[Stored items from a collection]
____________

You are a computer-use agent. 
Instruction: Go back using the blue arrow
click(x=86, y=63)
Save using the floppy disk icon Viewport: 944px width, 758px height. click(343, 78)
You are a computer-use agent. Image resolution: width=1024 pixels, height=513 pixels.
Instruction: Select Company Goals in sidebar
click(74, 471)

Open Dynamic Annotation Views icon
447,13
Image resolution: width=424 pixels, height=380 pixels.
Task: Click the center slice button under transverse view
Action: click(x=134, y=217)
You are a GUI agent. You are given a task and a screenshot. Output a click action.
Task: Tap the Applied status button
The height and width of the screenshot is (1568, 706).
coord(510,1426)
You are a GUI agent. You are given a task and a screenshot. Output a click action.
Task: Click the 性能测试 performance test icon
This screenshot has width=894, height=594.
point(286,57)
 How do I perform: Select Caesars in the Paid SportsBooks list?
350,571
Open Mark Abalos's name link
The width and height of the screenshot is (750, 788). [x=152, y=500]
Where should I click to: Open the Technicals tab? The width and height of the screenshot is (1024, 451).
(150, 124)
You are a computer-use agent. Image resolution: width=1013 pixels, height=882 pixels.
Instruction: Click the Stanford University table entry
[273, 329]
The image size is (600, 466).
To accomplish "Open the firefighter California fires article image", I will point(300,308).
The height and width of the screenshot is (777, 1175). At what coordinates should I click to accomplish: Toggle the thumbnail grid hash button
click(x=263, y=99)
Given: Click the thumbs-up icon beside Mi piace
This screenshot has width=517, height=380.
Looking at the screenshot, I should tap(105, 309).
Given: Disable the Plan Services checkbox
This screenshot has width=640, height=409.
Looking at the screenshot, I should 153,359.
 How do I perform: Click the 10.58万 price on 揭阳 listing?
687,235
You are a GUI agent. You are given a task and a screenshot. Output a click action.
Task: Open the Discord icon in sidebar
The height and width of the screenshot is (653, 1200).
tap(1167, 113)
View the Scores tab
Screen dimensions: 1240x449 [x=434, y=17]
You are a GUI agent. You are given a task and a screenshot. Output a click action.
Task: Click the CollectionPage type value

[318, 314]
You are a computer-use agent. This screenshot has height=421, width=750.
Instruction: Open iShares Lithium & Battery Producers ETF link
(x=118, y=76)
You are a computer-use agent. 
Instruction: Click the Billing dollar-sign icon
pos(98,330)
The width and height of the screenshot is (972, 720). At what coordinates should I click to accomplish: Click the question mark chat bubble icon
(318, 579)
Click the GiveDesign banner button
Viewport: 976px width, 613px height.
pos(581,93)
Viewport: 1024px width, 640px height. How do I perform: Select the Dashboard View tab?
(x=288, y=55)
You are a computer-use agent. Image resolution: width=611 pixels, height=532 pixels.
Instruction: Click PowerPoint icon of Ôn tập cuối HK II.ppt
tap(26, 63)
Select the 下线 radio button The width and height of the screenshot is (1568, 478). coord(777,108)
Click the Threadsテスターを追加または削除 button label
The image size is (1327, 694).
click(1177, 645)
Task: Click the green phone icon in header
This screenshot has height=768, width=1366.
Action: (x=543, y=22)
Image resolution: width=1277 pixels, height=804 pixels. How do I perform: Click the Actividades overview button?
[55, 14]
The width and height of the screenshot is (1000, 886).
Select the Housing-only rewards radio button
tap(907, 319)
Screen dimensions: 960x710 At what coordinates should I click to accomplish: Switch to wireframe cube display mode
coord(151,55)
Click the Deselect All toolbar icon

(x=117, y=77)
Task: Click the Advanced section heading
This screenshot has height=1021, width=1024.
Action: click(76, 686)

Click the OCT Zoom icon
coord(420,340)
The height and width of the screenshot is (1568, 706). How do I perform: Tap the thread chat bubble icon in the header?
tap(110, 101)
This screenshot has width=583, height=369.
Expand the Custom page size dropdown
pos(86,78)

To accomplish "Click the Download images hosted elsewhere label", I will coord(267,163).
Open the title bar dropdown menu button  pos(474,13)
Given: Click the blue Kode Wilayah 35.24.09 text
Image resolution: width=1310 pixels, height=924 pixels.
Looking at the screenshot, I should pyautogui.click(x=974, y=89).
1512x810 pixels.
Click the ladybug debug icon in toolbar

____________

■ Assignment: From the data above, copy every line where "computer" appears.

■ Response for this exercise:
You are a computer-use agent. 
You are a computer-use agent. Image resolution: width=1024 pixels, height=513 pixels.
You are a computer-use agent. Image resolution: width=1013 pixels, height=882 pixels.
You are a computer-use agent. This screenshot has height=421, width=750.
You are a computer-use agent. 
You are a computer-use agent. Image resolution: width=611 pixels, height=532 pixels.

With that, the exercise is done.